Daniel du Preez, sous le maillot des Sharks
Daniel du Preez, sous le maillot des Sharks - Icon Sport

On assistait donc le plus souvent à un balayage latéral devant la ligne d’avantage. Mais, il était évident que les Brumbies baissaient en intensité, incapable de mettre la main sur le ballon. Mais il fallut attendre la 56e minute pour les voir craquer sur une charge rageuse du centre Esterhuizen. Mais l’obstination défensive des Brumbies eut raison de la fougue aveugle des joueurs de Durban.

Et, sur l’un des rares mouvements des Brumbies en deuxième mi-temps, Powell prenait le trou sur les 22 des Sharks pour sceller la fin des espoirs sud-africains (72e), son remplaçant, Lucas, mettant un point final à la 79e. «Je suis fier, a déclaré le capitaine Christian Leali’ifano. Les Sharks ont tout donné et il nous a fallu puiser au fond de nous-même pour faire face. Nos avants ont encore une fois été extraordinaires, nous donnant la plate-forme pour nos mouvements en première mi-temps. C’était vraiment une soirée spéciale pour nous car beaucoup de cadres ont sans doute joué leur dernier match à Canberra»

Le troisième ligne McAffrey a lui insisté sur la patience des Brumbies ainsi que la communication entre les joueurs qui a permis cette performance défensive de premier plan.

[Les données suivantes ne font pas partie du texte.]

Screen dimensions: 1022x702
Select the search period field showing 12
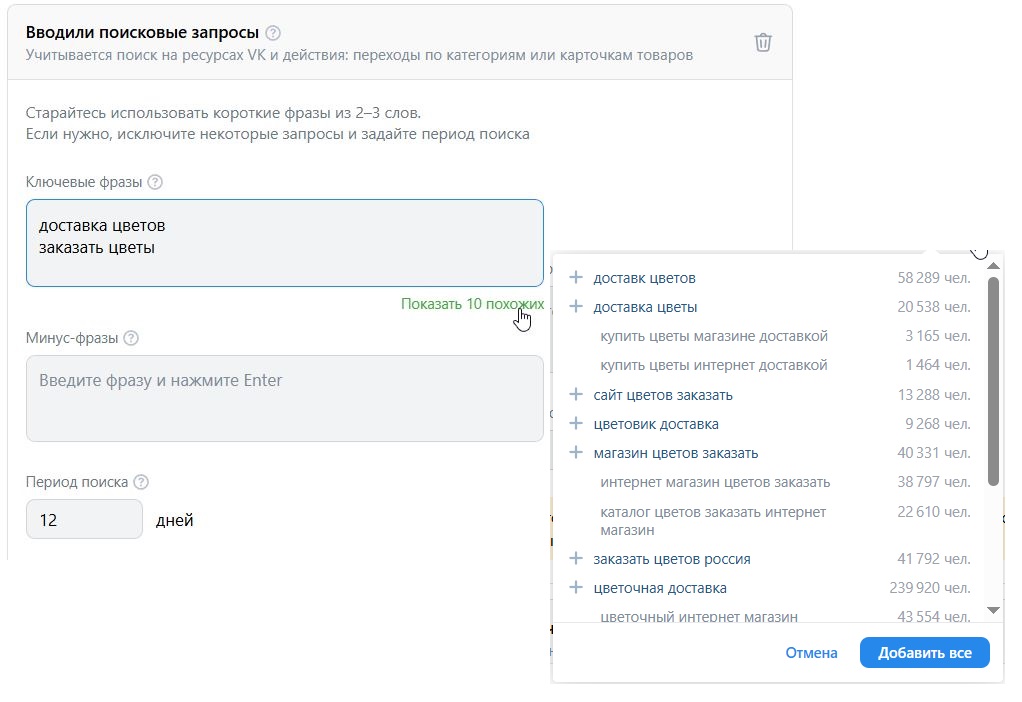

Curwin Bosch, l’arrière des Sharks a lui souligné la performance des Brumbies et la jeunesse de son équipe : «On s’était bien préparés mais nous sommes tombés une équipe très forte sur ses bases. Nous avons tenu le ballon pendant de longues phases sans pouvoir franchir leur rideau défensif. Notre équipe est jeune et manque encore d’expérience, surtout au niveau du pack, et ça s’est vu ce soir.» Tout semblait rouler pour les Brumbies quand on apprit que le numéro 8 Peter Samu serait forfait pour le match de Buenos-Aires. Ses adducteurs le faisaient trop souffrir dans les heures qui suivit le coup de sifflet final.